September 19, 2011 12:00 PM


Midland, N.C.

A senior at the University of North Carolina, Whaley founded Kicking4Hunger (, soccer camps that offer kids free instruction in exchange for food donation. Since 2006, thanks to Whaley’s efforts, 16,624 lbs. of canned goods have gone to local food banks.

TOUGH START: We lived in a trailer until I was 6. My dad [a radiology engineer] and mom were struggling to make ends meet.

FINDING HIS FEET: The first soccer camp I went to was through my Christian school. With shin guards and cleats, it was going to cost close to $100, so I ended up borrowing my dad’s old socks. One day the ball ended up at my feet; I pushed past the other player and ran down the field with it. I was like, “Wow!”

A NEW WAY TO HELP: I was on my high school team. [I remembered] walking around and there were all these homeless people.

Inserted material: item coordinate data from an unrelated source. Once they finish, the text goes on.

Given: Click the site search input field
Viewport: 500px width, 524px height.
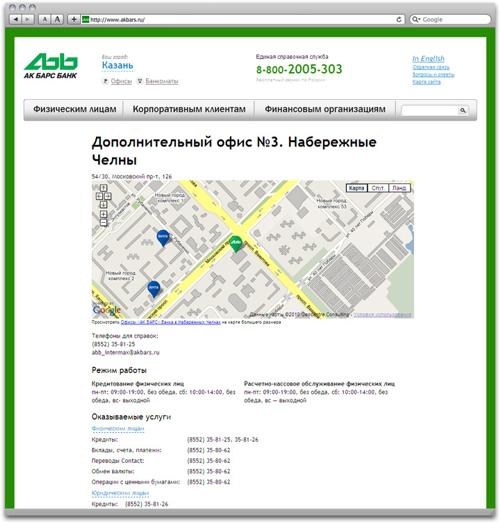Looking at the screenshot, I should [430, 110].
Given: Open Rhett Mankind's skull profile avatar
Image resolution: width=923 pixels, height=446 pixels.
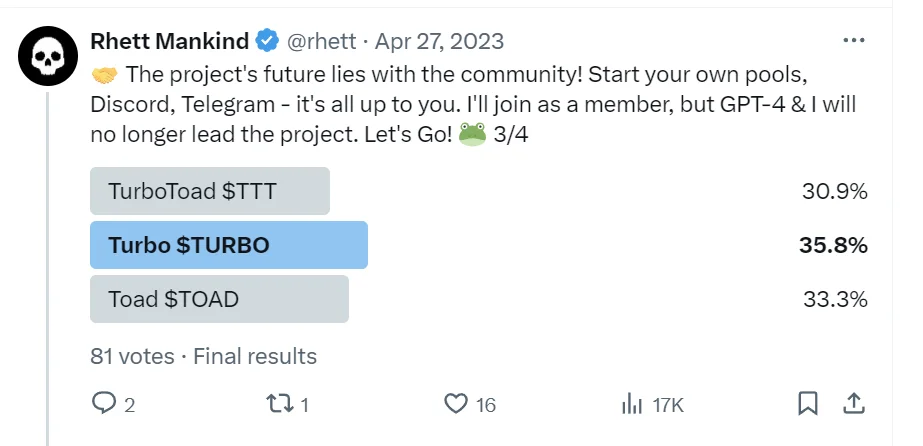Looking at the screenshot, I should [48, 56].
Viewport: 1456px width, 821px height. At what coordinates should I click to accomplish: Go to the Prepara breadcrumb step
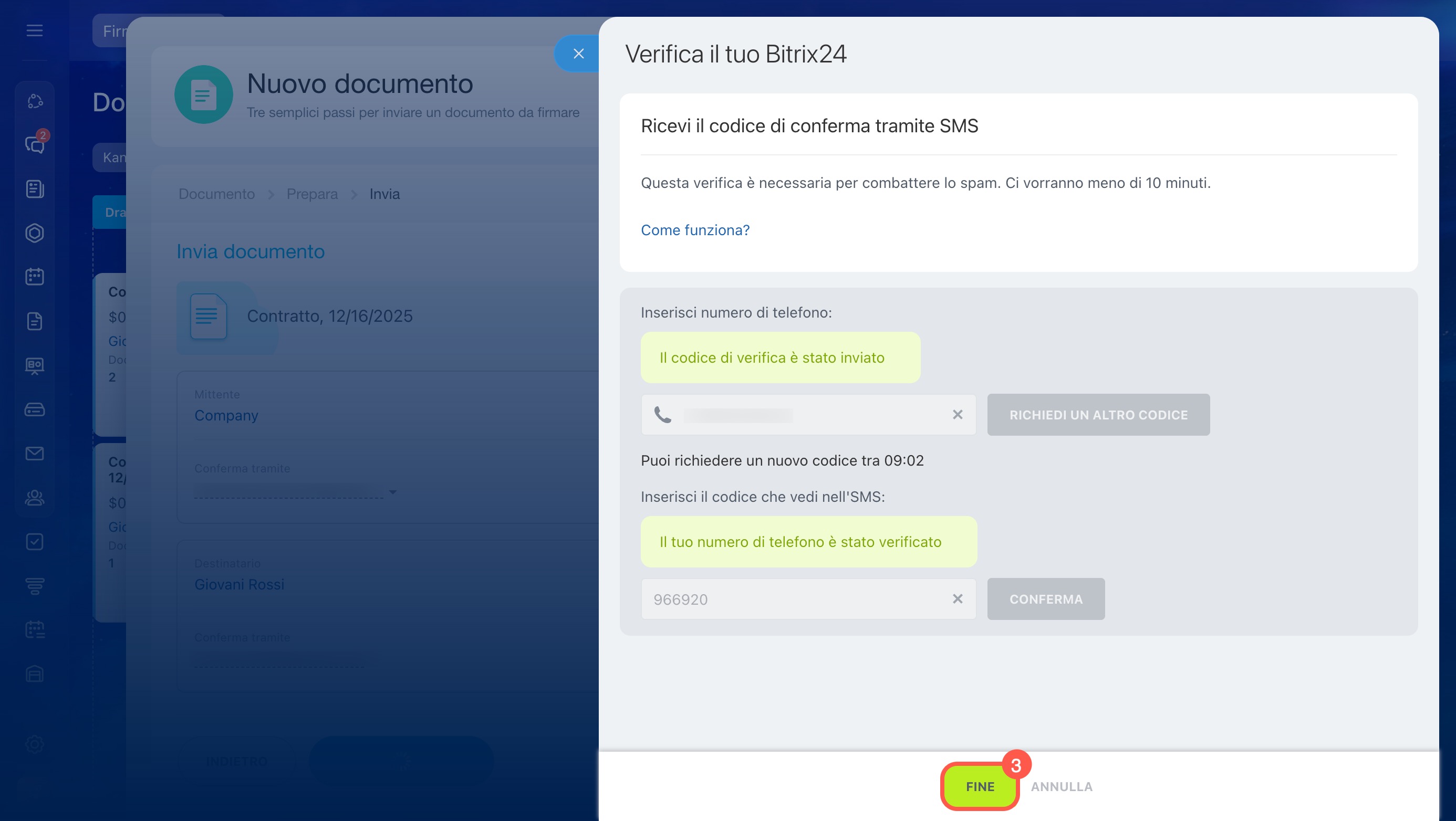(312, 194)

And I thought, “What if we did a food drive, but in a creative way?” Some friends and I came up with this camp model. My brother and mom and dad stepped up-that was incredible.

CHANGING LIVES: Demands on food banks have soared in Cabarrus County, N.C., in recent years after mass layoffs at one employer and a plant closing, says Ed Hosack of Cooperative Christian Ministry. “Gabe’s feeding hungry families, and he’s created a great outlet for kids,” he says. “He’s wonderful.”